### [SEU OBJETIVO]
As afirmações a seguir concordam com o texto sobre as perdas na soja, apresentado abaixo: (a) o levantamento cobriu as safras de 2014/15 a 2023/24; (b) os cinco Estados analisados respondem por metade da produção nacional do grão; (c) José Renato Farias coordena o Zoneamento Agrícola de Risco Climático? Responda sim ou não a cada uma, citando literalmente as palavras do texto que decidem.

Em uma década, a falta de chuvas causou perdas de US$ 80 bilhões nas lavouras de soja nos cinco Estados que dominam a produção da oleaginosa no país. Para fazer o cálculo, o pesquisador José Renato Farias, da Embrapa Soja, que coordena o Zoneamento Agrícola de Risco Climático (Zarc), analisou o desempenho das lavouras entre as safras 2014/15 e 2023/24 em Mato Grosso, Mato Grosso do Sul, Goiás, Rio Grande do Sul e Paraná, que respondem por 75% da produção nacional do grão.
“É uma perda monetária grande, que atinge diretamente o bolso do produtor de soja”, disse Farias ao Valor. “Mas o impacto sobre a economia é muito maior, tendo em vista que a cadeia do grão é responsável pelos custos de produção de outras atividades agrícolas, como avicultura, suinocultura e produção de ovos”.

(Dados armazenados)
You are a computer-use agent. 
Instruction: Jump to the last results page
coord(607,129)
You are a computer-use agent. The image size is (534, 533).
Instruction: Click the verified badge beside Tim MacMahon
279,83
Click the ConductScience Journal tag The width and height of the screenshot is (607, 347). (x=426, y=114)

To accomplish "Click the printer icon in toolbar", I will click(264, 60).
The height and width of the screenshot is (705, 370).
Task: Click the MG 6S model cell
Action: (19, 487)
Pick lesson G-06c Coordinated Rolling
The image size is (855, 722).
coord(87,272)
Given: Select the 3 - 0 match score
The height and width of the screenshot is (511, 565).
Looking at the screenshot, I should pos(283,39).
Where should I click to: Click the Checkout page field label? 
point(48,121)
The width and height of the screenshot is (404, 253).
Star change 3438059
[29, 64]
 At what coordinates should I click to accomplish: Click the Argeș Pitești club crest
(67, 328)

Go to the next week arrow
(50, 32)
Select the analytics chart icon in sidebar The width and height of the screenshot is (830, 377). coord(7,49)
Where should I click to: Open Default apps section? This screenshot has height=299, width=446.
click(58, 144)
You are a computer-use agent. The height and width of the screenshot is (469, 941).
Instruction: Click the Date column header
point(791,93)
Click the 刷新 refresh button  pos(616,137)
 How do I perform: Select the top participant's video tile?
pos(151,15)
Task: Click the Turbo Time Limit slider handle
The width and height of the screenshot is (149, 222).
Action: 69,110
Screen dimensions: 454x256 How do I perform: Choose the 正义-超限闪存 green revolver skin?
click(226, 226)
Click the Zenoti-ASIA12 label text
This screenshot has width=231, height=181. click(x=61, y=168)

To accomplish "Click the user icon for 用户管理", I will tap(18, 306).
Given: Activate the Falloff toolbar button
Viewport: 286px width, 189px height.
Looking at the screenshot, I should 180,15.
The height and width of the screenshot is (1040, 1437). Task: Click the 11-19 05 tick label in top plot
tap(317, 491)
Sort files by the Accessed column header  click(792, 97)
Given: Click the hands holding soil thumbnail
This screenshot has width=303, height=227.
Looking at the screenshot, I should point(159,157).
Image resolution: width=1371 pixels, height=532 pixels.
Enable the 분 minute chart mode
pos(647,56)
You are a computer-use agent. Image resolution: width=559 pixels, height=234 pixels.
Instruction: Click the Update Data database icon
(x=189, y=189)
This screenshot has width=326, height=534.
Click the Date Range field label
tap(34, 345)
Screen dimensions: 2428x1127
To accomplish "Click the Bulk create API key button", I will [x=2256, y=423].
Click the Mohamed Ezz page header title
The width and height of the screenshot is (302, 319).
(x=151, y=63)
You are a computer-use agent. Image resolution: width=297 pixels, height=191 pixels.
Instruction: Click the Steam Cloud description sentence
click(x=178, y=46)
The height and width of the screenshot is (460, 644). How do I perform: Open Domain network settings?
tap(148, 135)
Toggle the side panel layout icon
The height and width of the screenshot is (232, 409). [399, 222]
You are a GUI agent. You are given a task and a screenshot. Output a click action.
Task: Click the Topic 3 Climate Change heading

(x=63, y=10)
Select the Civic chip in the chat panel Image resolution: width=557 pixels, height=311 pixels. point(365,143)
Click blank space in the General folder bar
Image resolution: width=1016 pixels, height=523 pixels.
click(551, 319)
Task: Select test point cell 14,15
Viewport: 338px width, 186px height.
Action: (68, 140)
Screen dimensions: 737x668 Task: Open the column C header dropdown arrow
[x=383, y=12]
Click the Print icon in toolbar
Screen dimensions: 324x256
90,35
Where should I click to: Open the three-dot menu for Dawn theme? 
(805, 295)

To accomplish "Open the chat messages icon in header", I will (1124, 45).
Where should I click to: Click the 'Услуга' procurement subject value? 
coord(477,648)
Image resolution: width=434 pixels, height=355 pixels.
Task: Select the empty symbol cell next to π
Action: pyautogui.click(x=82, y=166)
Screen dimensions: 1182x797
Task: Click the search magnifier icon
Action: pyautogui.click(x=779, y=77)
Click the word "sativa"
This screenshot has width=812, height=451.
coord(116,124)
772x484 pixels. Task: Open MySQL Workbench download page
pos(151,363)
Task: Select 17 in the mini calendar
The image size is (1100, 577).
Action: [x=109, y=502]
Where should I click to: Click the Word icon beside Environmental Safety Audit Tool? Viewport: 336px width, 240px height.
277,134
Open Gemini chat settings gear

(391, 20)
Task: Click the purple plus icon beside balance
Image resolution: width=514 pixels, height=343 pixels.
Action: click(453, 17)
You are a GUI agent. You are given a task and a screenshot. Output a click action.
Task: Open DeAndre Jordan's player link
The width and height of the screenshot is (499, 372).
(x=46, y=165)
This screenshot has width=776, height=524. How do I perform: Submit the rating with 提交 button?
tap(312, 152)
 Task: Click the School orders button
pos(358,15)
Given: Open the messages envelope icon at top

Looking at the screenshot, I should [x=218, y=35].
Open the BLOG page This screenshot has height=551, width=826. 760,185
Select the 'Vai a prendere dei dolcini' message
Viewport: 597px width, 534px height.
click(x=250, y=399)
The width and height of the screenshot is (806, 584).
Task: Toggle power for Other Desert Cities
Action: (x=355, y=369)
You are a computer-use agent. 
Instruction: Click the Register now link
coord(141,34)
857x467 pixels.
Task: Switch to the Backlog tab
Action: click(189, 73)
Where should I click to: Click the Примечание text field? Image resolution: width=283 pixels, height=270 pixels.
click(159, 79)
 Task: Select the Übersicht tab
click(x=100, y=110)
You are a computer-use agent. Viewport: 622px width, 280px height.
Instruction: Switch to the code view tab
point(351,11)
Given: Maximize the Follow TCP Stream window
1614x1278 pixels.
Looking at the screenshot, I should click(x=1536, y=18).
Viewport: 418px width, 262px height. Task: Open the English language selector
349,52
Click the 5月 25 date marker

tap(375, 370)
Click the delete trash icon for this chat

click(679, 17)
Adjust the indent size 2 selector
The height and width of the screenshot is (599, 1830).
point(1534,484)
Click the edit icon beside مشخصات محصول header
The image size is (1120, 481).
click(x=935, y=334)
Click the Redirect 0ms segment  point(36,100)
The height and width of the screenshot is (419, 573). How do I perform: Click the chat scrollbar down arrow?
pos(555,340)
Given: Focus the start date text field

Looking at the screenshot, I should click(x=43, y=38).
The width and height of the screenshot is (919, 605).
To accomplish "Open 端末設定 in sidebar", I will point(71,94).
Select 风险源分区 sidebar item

### [SOLUÇÃO DETALHADA]
(a) Sim: "analisou o desempenho das lavouras entre as safras 2014/15 e 2023/24".
(b) Não: "que respondem por 75% da produção nacional do grão".
(c) Sim: "que coordena o Zoneamento Agrícola de Risco Climático (Zarc)".